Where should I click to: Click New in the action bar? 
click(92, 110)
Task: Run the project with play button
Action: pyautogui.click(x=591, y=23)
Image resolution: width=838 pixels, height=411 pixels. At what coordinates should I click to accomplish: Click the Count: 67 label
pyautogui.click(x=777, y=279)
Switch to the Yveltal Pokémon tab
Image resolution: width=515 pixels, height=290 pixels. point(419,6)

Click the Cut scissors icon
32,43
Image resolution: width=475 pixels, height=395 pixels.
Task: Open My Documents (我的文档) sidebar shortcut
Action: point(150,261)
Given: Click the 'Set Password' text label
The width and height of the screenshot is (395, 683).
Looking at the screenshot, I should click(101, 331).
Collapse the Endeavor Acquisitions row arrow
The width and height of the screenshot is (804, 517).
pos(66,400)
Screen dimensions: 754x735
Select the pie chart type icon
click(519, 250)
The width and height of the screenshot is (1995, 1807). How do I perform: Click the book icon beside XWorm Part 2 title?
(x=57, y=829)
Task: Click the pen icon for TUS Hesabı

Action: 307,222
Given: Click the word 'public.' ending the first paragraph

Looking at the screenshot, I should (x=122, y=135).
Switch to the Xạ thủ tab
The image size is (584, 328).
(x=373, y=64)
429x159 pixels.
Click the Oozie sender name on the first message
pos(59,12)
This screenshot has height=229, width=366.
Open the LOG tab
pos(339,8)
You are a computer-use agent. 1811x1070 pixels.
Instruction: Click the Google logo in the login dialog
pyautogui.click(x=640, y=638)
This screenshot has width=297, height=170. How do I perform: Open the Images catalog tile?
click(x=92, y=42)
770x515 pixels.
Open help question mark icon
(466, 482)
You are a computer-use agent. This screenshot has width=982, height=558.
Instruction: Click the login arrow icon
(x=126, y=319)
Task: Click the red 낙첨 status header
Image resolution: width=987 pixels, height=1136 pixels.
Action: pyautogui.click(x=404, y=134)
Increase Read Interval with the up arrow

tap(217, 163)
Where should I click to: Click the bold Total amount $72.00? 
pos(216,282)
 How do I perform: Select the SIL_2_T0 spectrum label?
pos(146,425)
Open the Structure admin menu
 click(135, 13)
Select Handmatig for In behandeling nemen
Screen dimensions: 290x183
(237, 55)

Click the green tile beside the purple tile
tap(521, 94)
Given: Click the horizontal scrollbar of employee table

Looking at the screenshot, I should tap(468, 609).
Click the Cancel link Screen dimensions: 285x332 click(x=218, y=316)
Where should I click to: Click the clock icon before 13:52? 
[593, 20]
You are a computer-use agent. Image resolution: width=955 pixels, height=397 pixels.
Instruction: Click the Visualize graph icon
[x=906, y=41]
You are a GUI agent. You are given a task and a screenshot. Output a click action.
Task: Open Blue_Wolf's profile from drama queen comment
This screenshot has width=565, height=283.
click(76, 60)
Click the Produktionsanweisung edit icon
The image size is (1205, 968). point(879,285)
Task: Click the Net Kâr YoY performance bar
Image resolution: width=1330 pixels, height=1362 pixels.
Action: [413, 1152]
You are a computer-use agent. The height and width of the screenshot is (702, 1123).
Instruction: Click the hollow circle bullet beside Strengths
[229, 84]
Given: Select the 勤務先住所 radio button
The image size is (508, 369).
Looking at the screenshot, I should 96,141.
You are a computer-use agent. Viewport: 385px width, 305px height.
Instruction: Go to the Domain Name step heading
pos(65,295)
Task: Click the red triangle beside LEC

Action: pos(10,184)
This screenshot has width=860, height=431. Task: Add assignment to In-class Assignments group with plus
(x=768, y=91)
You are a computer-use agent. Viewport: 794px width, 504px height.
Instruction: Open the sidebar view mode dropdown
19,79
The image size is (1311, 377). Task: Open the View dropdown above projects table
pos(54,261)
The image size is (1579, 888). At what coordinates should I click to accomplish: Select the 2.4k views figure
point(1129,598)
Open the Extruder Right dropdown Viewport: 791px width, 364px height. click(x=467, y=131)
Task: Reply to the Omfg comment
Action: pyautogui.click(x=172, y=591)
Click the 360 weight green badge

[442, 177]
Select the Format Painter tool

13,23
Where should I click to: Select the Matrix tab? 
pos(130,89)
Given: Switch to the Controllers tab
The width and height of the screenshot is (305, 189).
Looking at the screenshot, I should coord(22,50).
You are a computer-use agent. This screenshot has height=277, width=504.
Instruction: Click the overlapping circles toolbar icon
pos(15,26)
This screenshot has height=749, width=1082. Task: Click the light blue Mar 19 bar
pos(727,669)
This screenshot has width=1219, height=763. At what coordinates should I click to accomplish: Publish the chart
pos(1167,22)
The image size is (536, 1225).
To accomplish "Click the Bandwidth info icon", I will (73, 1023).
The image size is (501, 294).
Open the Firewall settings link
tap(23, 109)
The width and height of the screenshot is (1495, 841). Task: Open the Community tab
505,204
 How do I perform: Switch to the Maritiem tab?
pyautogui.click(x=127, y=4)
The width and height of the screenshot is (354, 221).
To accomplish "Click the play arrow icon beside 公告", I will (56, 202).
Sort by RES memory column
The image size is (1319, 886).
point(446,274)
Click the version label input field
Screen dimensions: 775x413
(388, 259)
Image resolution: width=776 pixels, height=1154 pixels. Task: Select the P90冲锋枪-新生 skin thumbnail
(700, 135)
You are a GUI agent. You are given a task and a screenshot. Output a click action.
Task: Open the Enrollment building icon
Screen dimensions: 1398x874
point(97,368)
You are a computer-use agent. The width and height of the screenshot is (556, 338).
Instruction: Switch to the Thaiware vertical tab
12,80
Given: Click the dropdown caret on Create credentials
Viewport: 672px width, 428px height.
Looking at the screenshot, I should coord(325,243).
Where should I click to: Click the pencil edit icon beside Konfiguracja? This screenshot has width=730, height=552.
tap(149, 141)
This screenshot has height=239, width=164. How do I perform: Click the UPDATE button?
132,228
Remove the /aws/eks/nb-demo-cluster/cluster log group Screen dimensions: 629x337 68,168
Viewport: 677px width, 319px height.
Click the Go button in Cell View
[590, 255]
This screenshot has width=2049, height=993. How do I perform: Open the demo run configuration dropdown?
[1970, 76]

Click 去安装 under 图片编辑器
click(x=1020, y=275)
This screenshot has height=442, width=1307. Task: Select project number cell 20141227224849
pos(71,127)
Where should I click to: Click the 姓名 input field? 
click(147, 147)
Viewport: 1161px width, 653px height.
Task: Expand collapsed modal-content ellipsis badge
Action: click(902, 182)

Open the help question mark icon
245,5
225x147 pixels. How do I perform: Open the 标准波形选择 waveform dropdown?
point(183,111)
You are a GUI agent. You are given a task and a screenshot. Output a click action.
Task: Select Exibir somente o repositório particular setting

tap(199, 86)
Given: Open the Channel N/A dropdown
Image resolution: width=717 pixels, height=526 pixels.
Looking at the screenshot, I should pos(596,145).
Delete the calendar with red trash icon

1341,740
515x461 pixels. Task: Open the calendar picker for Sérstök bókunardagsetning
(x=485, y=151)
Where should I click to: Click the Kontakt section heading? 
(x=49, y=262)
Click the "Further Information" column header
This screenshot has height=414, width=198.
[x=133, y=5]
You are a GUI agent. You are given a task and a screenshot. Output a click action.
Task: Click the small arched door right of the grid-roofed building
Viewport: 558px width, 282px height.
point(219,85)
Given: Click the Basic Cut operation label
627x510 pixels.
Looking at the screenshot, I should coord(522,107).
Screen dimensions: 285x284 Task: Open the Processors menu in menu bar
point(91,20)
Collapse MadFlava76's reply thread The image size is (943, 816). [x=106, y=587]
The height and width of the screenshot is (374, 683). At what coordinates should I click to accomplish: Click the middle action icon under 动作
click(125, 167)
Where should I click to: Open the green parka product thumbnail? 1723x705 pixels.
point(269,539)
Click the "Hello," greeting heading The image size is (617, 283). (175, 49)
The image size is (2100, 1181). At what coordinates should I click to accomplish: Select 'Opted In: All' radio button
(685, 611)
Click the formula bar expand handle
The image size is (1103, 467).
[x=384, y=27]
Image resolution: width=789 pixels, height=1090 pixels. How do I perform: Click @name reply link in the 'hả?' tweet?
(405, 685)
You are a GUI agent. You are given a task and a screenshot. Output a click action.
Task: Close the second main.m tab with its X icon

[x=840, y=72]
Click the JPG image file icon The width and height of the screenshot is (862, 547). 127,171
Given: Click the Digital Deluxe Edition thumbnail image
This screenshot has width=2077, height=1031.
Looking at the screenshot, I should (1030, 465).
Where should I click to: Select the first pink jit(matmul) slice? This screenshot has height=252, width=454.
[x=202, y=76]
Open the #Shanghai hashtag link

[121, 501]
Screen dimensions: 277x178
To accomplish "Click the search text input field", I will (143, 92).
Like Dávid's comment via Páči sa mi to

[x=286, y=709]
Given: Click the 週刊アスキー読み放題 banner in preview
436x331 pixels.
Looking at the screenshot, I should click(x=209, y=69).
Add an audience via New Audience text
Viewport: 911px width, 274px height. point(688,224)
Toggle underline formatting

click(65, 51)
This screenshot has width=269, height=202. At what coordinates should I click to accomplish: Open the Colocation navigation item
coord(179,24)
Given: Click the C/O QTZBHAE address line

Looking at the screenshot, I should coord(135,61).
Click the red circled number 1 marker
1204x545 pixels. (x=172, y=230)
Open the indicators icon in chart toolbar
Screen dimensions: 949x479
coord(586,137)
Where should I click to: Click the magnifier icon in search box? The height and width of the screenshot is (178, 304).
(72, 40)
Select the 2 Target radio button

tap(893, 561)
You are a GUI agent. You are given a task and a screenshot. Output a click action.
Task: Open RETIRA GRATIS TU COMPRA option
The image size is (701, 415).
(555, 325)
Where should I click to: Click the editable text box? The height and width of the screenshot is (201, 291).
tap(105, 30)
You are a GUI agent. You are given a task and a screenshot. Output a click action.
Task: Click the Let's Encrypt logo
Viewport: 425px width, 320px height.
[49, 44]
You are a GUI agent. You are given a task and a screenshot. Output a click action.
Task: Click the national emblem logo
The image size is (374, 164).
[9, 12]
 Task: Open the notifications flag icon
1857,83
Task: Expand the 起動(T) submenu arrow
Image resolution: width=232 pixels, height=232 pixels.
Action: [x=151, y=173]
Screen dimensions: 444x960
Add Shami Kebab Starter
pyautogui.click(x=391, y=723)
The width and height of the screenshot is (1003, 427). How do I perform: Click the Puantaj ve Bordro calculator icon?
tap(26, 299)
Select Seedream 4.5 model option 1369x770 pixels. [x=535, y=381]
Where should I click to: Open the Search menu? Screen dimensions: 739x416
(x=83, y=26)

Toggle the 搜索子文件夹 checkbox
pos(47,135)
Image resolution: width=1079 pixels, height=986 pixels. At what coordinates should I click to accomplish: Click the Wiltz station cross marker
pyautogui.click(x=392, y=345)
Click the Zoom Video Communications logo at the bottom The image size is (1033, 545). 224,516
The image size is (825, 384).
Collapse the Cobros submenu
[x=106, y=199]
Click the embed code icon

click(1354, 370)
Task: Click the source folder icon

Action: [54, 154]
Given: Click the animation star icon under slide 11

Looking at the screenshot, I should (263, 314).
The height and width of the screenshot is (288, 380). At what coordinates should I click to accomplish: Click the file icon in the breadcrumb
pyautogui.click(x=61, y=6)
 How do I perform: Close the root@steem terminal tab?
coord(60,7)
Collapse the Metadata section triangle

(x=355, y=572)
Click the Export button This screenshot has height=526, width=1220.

#### GOAL
Copy everything from the start of the entries down to the line containing "Action: point(150,261)", including that line, word for word.

#### COMPLETED TASK
Where should I click to: Click New in the action bar? 
click(92, 110)
Task: Run the project with play button
Action: pyautogui.click(x=591, y=23)
Image resolution: width=838 pixels, height=411 pixels. At what coordinates should I click to accomplish: Click the Count: 67 label
pyautogui.click(x=777, y=279)
Switch to the Yveltal Pokémon tab
Image resolution: width=515 pixels, height=290 pixels. point(419,6)

Click the Cut scissors icon
32,43
Image resolution: width=475 pixels, height=395 pixels.
Task: Open My Documents (我的文档) sidebar shortcut
Action: point(150,261)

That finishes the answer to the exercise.